Subset supports two specified forms:

  • Labels are used to match nodes with specific tags (endpoints) in the application.
  • ServiceEntry is used to specify IP addresses that belong to a certain subset. Note that this method is different from labels’ logic. The IP addresses can be directly specified through configuration instead of being obtained from the registry (K8s or other types). Applies to Mock environments where nodes are not registered with a service registry.

Based on subset in VirtualService

1) Global default configuration

  • The route section can specify multiple destinations in order, and traffic is distributed proportionally among destinations based on the weight value.
  • A fallback policy can be specified for each destination. The case indicates when a fallback is executed. The value can be: Noinstances (no service resources) and Noavailabled (available service resources but unavailable service). Target Specifies the target environment of the Fallback. If no fallback is specified, the fallback is enforced on the destination.
  • Routing logic by standard, we modify VirtualService, Let’s have a subset that supports the placeholder trafficLabel, that trafficLabel, that trafficLabel that gets the target environment from the requested trafficLabel, Corresponds to the definition in TrafficLabel CR.

The global default mode corresponds to a swimlane, that is, a single environment is closed, and an environment-level Fallback policy is specified. A user-defined group subset corresponds to a value of a trafficLabel

The following is an example:

apiVersion: networking.istio.io/v1alpha3 kind: VirtualService metadata: name: default-route spec: hosts: HTTP: name: default-route route: -destination: subset: $trafficLabel weight: 100 fallback: case: Noinstances target: testing-trunk-destination: host: */* SUBSET: testing-trunk # Noavailabled target: test-destination: subset: testing # Daily environment weight: 0 fallback: case: noavailabled target: Mock - destination: host: */* SUBSET: mock # Mock center weight: 0Copy the code

2) Customization of personal development environment

  • Go to the daily environment first, and then go to the trunk environment when the daily environment does not have service resources.
apiVersion: networking.istio.io/v1alpha3 kind: VirtualService metadata: name: projectx-route spec: hosts: HTTP: - name: dev-x-route match: trafficLabel: -exact: dev-x # dev environment: x route: -destination: Host: myapp/* subset: testing # Subset: weight: 100 fallback: case: noinstances target: test-trunk-destination: host: Subset: 0 myapp/* subset: testing-trunkCopy the code

3) Support weight configuration

The trunk environment is marked and the native environment is dev-x traffic, 80% to the trunk environment and 20% to the daily environment. When there are no service resources available in the trunk environment, traffic hits the daily.

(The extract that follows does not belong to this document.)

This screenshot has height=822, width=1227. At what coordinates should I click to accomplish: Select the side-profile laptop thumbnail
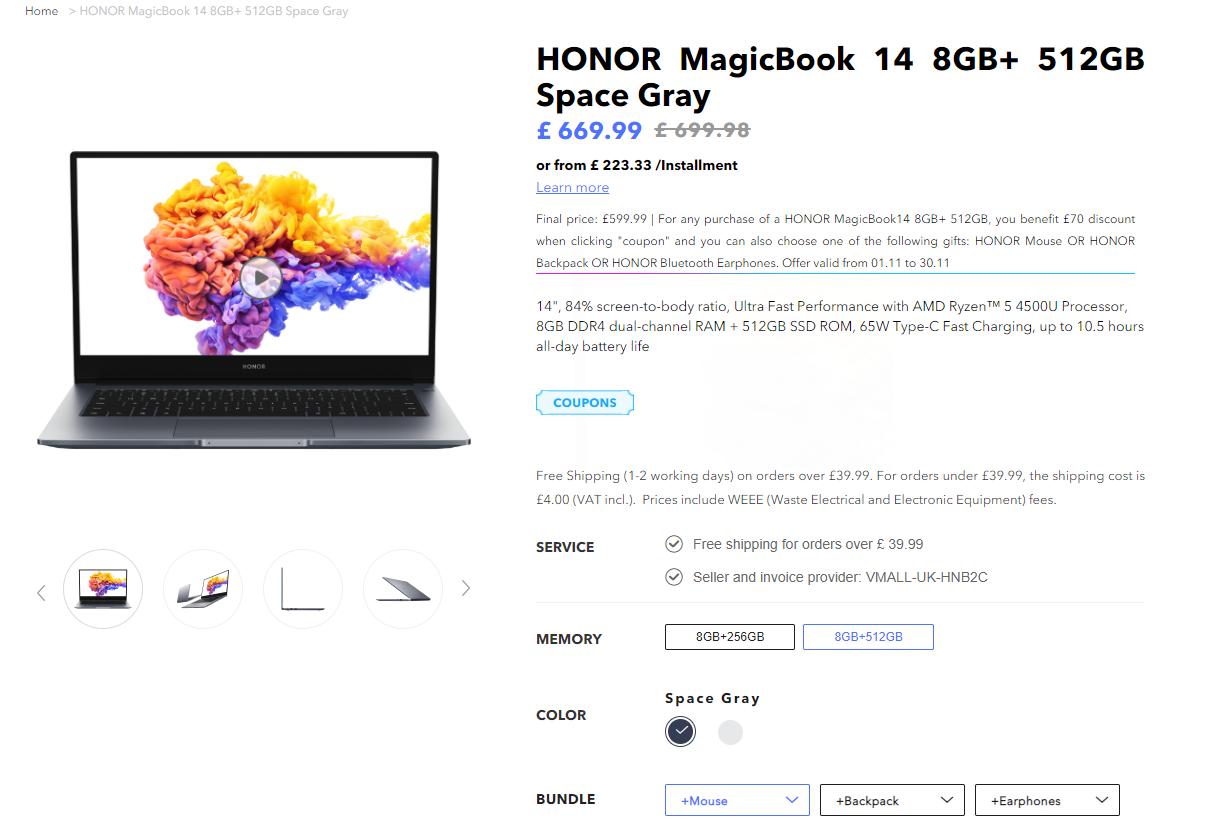(x=303, y=589)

SourceLabels indicates the label corresponding to the local workload

apiVersion: networking.istio.io/v1alpha3 kind: VirtualService metadata: name: dev-x-route spec: hosts: -myapp /* HTTP: - name: dev-x-route match: trafficLabel: -exact: Exact: dev-x # Traffic from a certain project environment Route: -destination: host: myapp/* SUBSET: Weight: 80 fallback: case: noavailabled Target: testing- destination: host: Subset: myapp/* subset: testing #Copy the code

Route by (environment) label

This solution relies on the service deployment application to carry a related label (in this example, the corresponding label is ASM_TRAFFIC_TAG: XXX), which is usually the environment identifier. The label can be understood as the related meta information of service deployment. This depends on the series connection of upstream deployment system CI/CD system.

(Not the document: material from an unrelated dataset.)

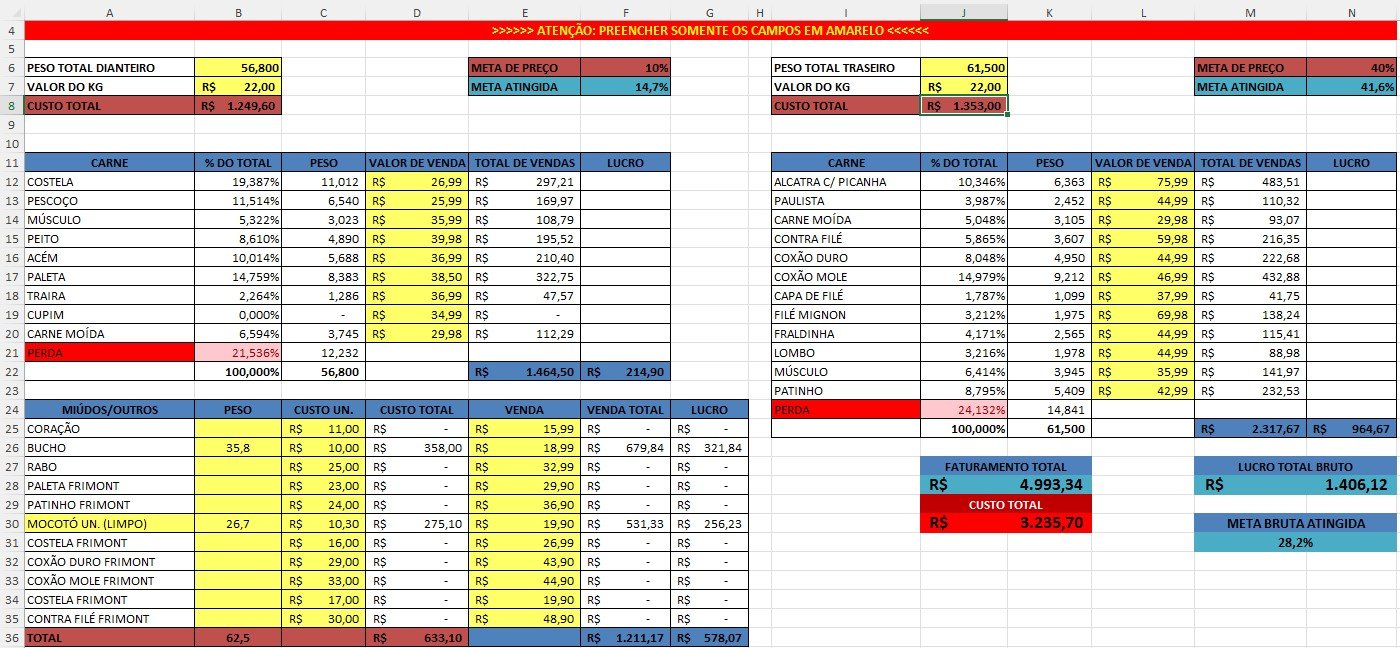Click the column A header
This screenshot has height=648, width=1400.
pos(108,12)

  • In the K8s scenario, you can automatically label the corresponding environment/group during service deployment. That is, the K8s is used as the metadata management center.
  • In non-K8S scenarios, microservices can be integrated through service registries or metadata management services.

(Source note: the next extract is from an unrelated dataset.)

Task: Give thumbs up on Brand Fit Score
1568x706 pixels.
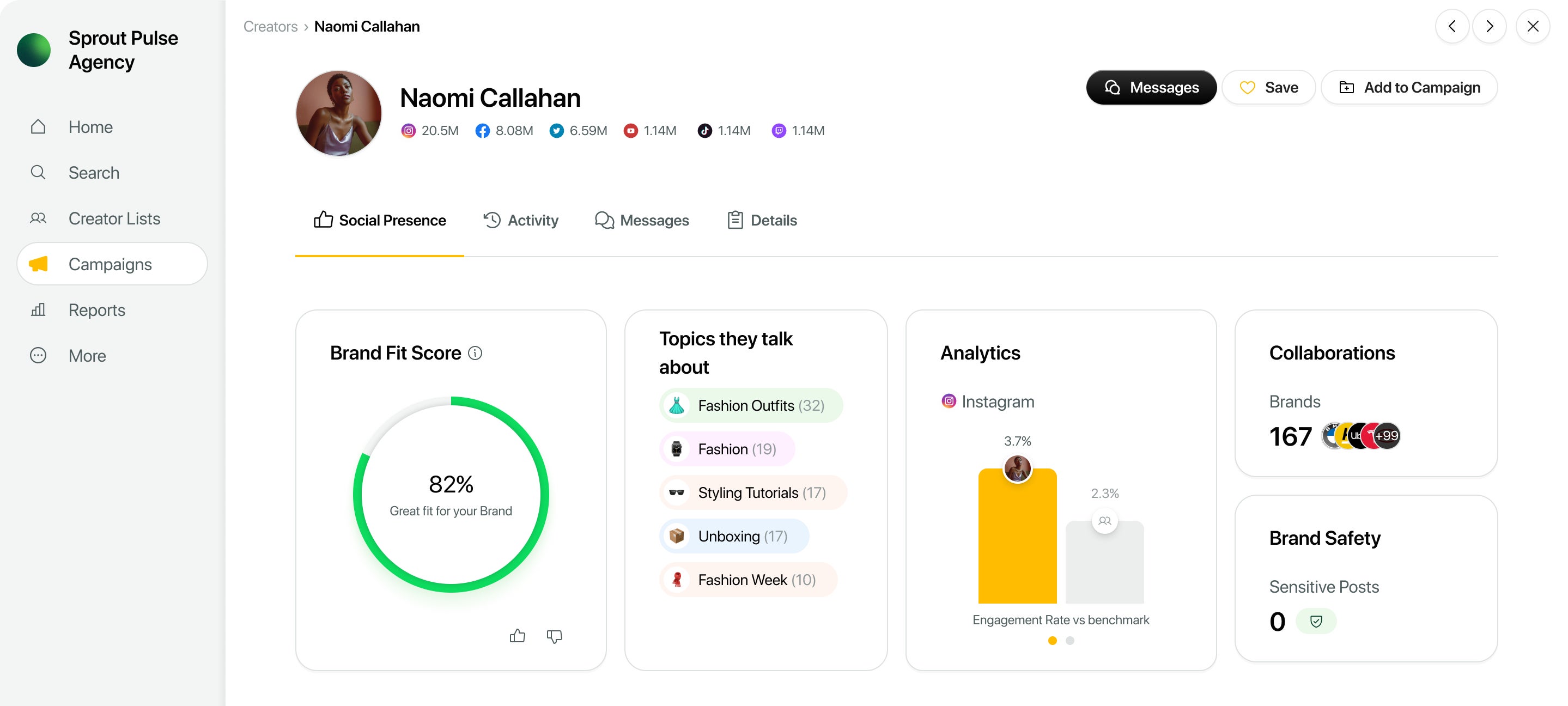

Note: ASM Pro developed its own ServiceDiretory component (see ASM Pro product functional architecture diagram), which realized multi-registry docking and dynamic acquisition of deployment meta information;

Application Scenario Extension

The following is a typical set of development environment governance functions based on traffic marking and routing by standard; The Dev X environment for each developer only needs to deploy services with version updates; If you need to coordinate with other developers, you can configure fallback to flow the service request fallback to the corresponding development environment. Dev Y environment B -> Dev X environment C.

Similarly, it is also possible to equate the Dev X environment with the online grayscale version environment, which can solve the problem of full-link grayscale publishing in the online environment.

conclusion

The capability of “traffic marking” and “routing according to standard” introduced in this paper is a general scheme, which can better solve the test environment governance, online full-link grayscale publishing and other related problems. It is independent of development language based on service grid technology. At the same time, this scheme is suitable for different layer 7 protocols, currently supports HTTP/gRpc and Dubbo protocols.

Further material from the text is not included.